This column is a continuation off of yesterday’s …so….there….
Yes and yes.
Whether we like it or not, we don’t consume anything — much less real people playing real games — in a vacuum. We consider the nature of an athletes’ personality, values, beliefs and lifestyle choices when we develop an overall perception of who they are. If you disagree, get back to me after week 12 of the NFL season (when Deshaun Watson returns to action). To suggest the motivation for following an athlete rests on if they score points for ‘our team’ or break a record is simply preposterous.
What if every jersey just said “N/A?” on the back? Remember in Madden 98 (maybe the column should end right here!!!) when your franchise mode went to year No. 2 and you ‘drafted’ players with made up names like “James Williston.” I always hated that. Why? Because James Williston wasn’t real, and I knew it! It matters, even in a make-believe video game, if we’re playing with real people.
Speaking of the NFL — how many people view Aaron Rodgers differently after his clashes with the media over the vaccine and his recent decision to be a full-fledged hippy? I’m not even suggesting it’s a simple “I like him more” or “I hate him more” type deal. Really, in the case of him and many athletes we track, information about what goes on off the field often provides clarity to the results on it.
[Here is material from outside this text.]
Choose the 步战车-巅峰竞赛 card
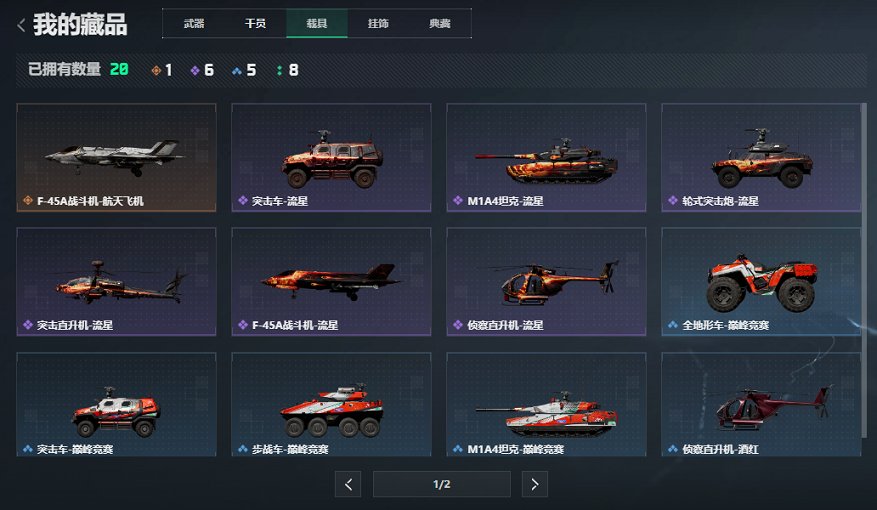This screenshot has width=877, height=510. (x=331, y=405)
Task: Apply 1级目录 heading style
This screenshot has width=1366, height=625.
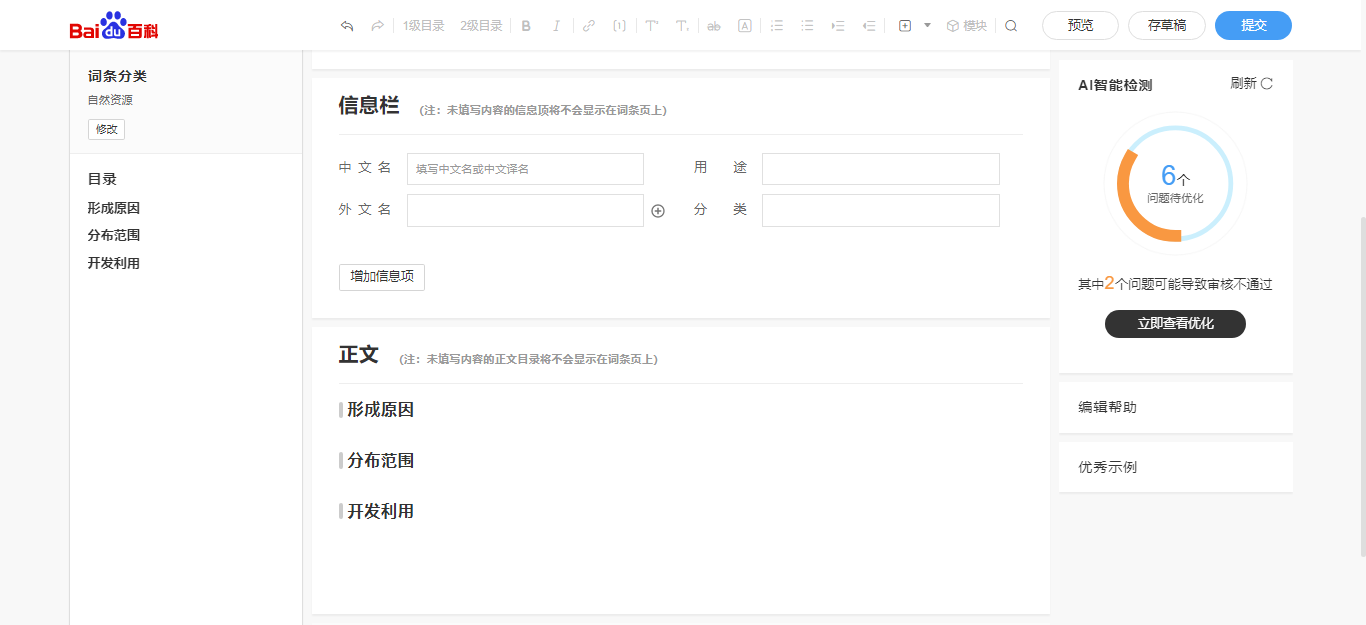Action: click(x=424, y=26)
I would argue that for many — if not all — athletes, personal revelations coincide with athletic realities. For instance, understanding details about Michael Jordan’s backstory — his personal vendetta’s towards opponents, coaches and even several teammates — illuminate elements of his greatness, namely his willingness to win at all costs and insatiable drive to be the last man standing.
Similar clarity existed with Lance Armstrong. Perhaps we should have seen the doping lies from afar after learning of his severed childhood relationships multiple strained romantic affairs.
But, even if an athlete isn’t one of the all-timers, I care about what they stand for, and so does everyone else. They can say they don’t, and that might be true … until it isn’t. Athletes’ personal decisions, personal stances and personal lives have consequences. They also provide a window for us to understand more holistically who they are.